Tasks.
1. In the text on KP's development and economy, how long is the province's border with Afghanistan?
2. From the text on KP's development and economy, extract the passage starting with "This creates both" and going on through "and value-added processing.".

[[ Given text, beginning ]]

Development indicators underscore the challenge. KP’s literacy rate is estimated at 55 per cent, compared with Punjab’s 66 per cent. Access to healthcare is constrained. Doctor-to-patient ratios remain significantly below the national average, with entire districts underserved. Infrastructure gaps persist in energy and transport, further limiting investment prospects. While the province has pioneered some welfare initiatives, such as the Sehat Card Plus health insurance scheme, institutional capacity often struggles to sustain such programmes at scale.

The 18th Amendment to the constitution devolved significant powers to provinces, theoretically giving KP greater control over policy and resources. In practice, however, provincial budgets remain heavily dependent on federal transfers under the National Finance Commission (NFC) Award. For FY2025-26, more than 80 per cent of KP’s budgetary resources are expected to come from the federal divisible pool.

This creates both opportunities and vulnerabilities. On one hand, autonomy has allowed the province to innovate in social services and experiment with local governance models. On the other, fiscal dependence limits the ability to plan long-term infrastructure and industrial development. The mismatch between autonomy and resources risks leaving KPK caught between ambition and constraint.

Yet the province’s assets are formidable. Hydropower potential alone is estimated at around 30,000. However, only a fraction has been developed. Mineral resources, including marble, limestone and precious stones, remain underexploited due to limited investment in extraction technology and value-added processing.

Tourism, long constrained by security concerns, has shown signs of revival. Swat Valley, Kumrat and Chitral are attracting domestic visitors in growing numbers, and KP’s position as the western gateway to the China–Pakistan Economic Corridor (CPEC) gives it a natural advantage in connecting with Central Asian markets.

Geopolitics has long shaped KP’s trajectory. The province shares a 1,100 km border with Afghanistan, making it pivotal in regional trade and stability. Historically, Peshawar was a hub of connectivity linking South Asia with Central Asia. Today, border trade through Torkham and other crossings continues but remains limited by infrastructure bottlenecks and policy uncertainty. If stabilised, cross-border commerce could generate substantial revenue and reposition KP as a trade hub rather than merely a transit point.

[[ Given text, end ]]
[[ Recorded information, beginning ]]

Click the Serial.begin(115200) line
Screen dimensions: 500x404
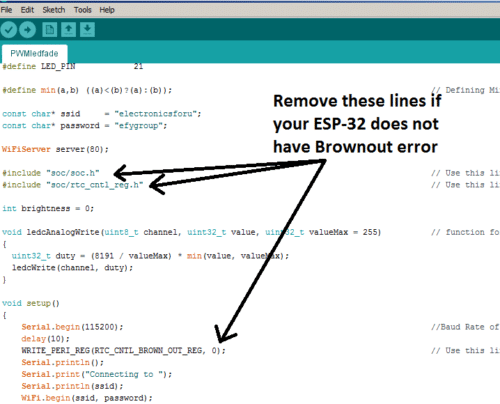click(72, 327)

[[ Recorded information, end ]]
[[ Recorded information, beginning ]]

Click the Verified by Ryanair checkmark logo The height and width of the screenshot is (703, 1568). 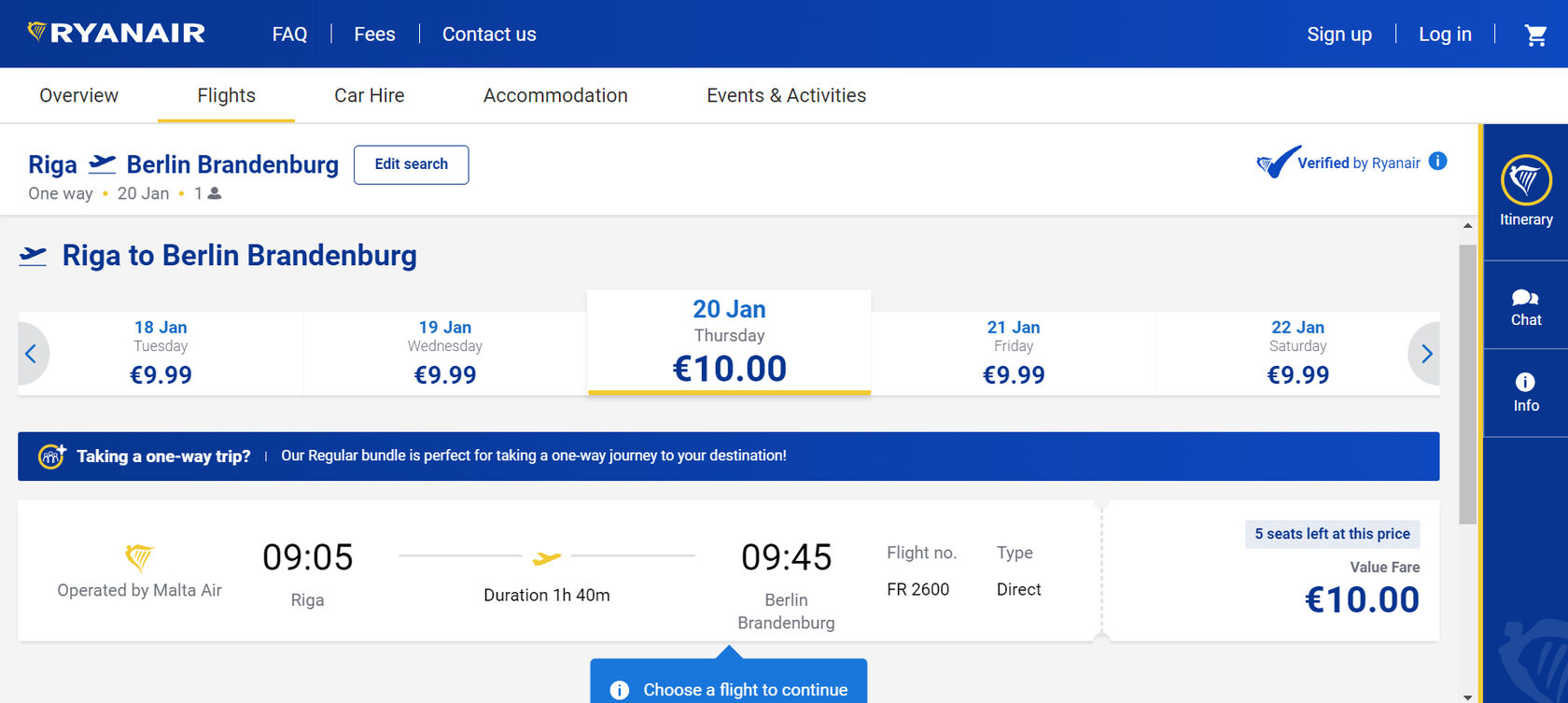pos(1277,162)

[[ Recorded information, end ]]

Answers by task.
1. 1,100 km

2.
This creates both opportunities and vulnerabilities. On one hand, autonomy has allowed the province to innovate in social services and experiment with local governance models. On the other, fiscal dependence limits the ability to plan long-term infrastructure and industrial development. The mismatch between autonomy and resources risks leaving KPK caught between ambition and constraint.

Yet the province’s assets are formidable. Hydropower potential alone is estimated at around 30,000. However, only a fraction has been developed. Mineral resources, including marble, limestone and precious stones, remain underexploited due to limited investment in extraction technology and value-added processing.